1 Rule Fed. R. Civ. P. 65(a) does not expressly require an evidentiary hearing before a court rules on a motion for a preliminary injunction. Northglenn Gunther Toody’s, LLC v. HQ8-10410-10450 Melody Lane LLC, 702 F. App’x 702, 705 (10th Cir. 2017) (“[N]either Fed. R. Civ. P. 65(a) nor this circuit’s precedent require the district court to hold an evidentiary hearing or oral argument before deciding a motion for a preliminary injunction.”). Instead, a court may deny an injunction based on the written evidence without a hearing, even if one is requested, where “receiving further evidence would be manifestly pointless.” 11A Charles Alan Wright et al., Federal Practice and Procedure § 2949 (3d ed. 2020). See also Carbajal v. Warner, 561 F. App’x 759, 764 (10th Cir. 2014) (district court within discretion to decide whether to hold an evidentiary hearing); Reynolds & Reynolds Co. v. Eaves, 149 F.3d 1191, 1998 WL 339465, at *3 (10th Cir. June 10, 1998) (table) (same).

2 The background facts are taken from Plaintiff’s complaint as it is incorporated in his Motion by reference. (ECF No. 40 at 3.) Colorado. Colo. Rev. Stat. § 12-220-101, et seq. Pursuant to its governing provisions, the Board can investigate unprofessional conduct, conduct administrative hearings, and may take disciplinary action against licensed dentists who engage in such unprofessional conduct. Colo. Rev. Stat. § 12-220-106.

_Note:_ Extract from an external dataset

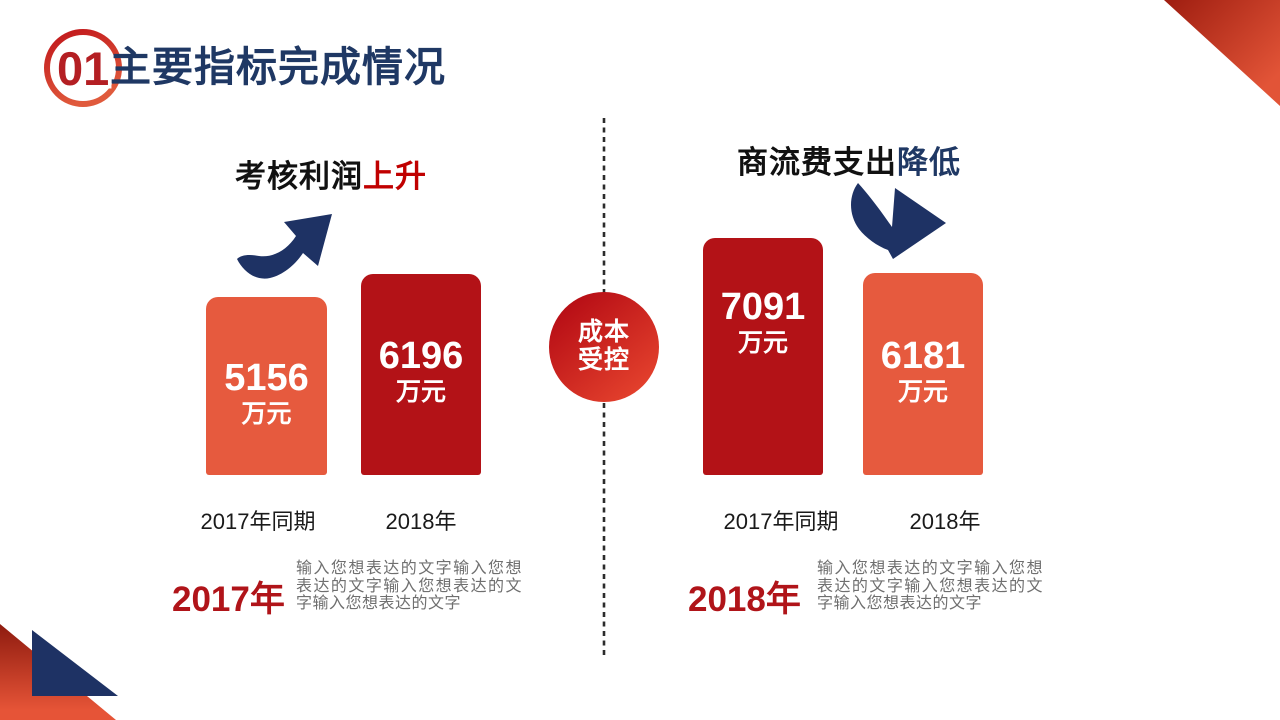  I want to click on section-number: 01, so click(83, 68).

On October 24, 2017, patient “JR” filed a complaint for misconduct against Plaintiff based on services performed (or not performed) while being treated for various dental issues with the Board (the “JR Case”). (Id. at ¶¶ 98-102.) On October 26, 2017, the Board sent Plaintiff a letter requesting that he respond to allegations in JR’s complaint, especially concerning “drug abuse” and “false advertising.” (ECF No. 2 at ¶ 50.) On December 17, 2017, Plaintiff responded, denying any wrongdoing. (Id. at ¶ 55.) The Board subsequently tabled any action in the JR Case pending receipt of additional information. (ECF No. 2-1 at 53.) Around the same time, the Board was investigating another complaint patient “DG” had filed against Plaintiff for misconduct (the “DG Case”). (Id. at ¶ 59.) On February 27, 2018,

Plaintiff and the Board reached a disciplinary stipulation resolving the DG Case which required Plaintiff to complete education, training, and monitoring components. (Id. at ¶¶ 59-60.) In addition, Plaintiff was precluded from “preforming any treatment or procedure related to preparing [sic] placing or restoring dental implants.” (Id. at ¶ 121.) Plaintiff claims he satisfied the education and training obligations under the stipulation, but that the Board obstructed his compliance with the monitoring requirements. (Id. at ¶¶ 132, 179.) This allegedly occurred when the Board proposed to merge the DG stipulation with a proffered settlement of the JR Case. (ECF No. 2-1 at 56.) Plaintiff claims the merger “sought to muddy the waters, forestall the inevitable outcome of their own breach of the terms of the DG stipulation, and forestall the removal of the practice restrictions and the monitoring requirements completions related to the DG stipulation.” (ECF No. 2 at ¶ 73.) Additionally, Plaintiff claims the Board’s conduct in the JR Case constituted a pattern of harassment by (1) “continuing to prosecute and persecute him beyond the completion of the

terms of the DG stipulation,” (2) delaying the “processing of the JR complaint and the initial restrictive inquiry of the defendants solely into the issues of ‘false advertisement’ and ‘drug abuse,’” and (3) expanding the “scope [of] the JR charges into actual treatments and diagnostic modalities without affording the Plaintiff an opportunity to respond to such accusations.” (Id. at ¶ 76.) In light of all this, Plaintiff declined the Board’s offer to settle the JR Case. (Id. at ¶ 62.) On May 14, 2020, the Board notified Plaintiff that the JR Case had been referred to the Office of the Attorney General for formal disciplinary proceedings. (ECF No. 2-2 at 5.) Plaintiff was charged with botching a cavitation procedure and record keeping deficiencies. (ECF No. 2 at ¶ 67.) Plaintiff now seeks to preliminarily enjoin prosecution of the JR Case pursuant to Fed. R.

Civ. P. 65. (ECF No. 40.) III. DISCUSSION The Court begins its inquiry with the irreparable harm prong as that “is the single most important prerequisite for the issuance of a preliminary injunction.” Dominion Video Satellite, Inc. v.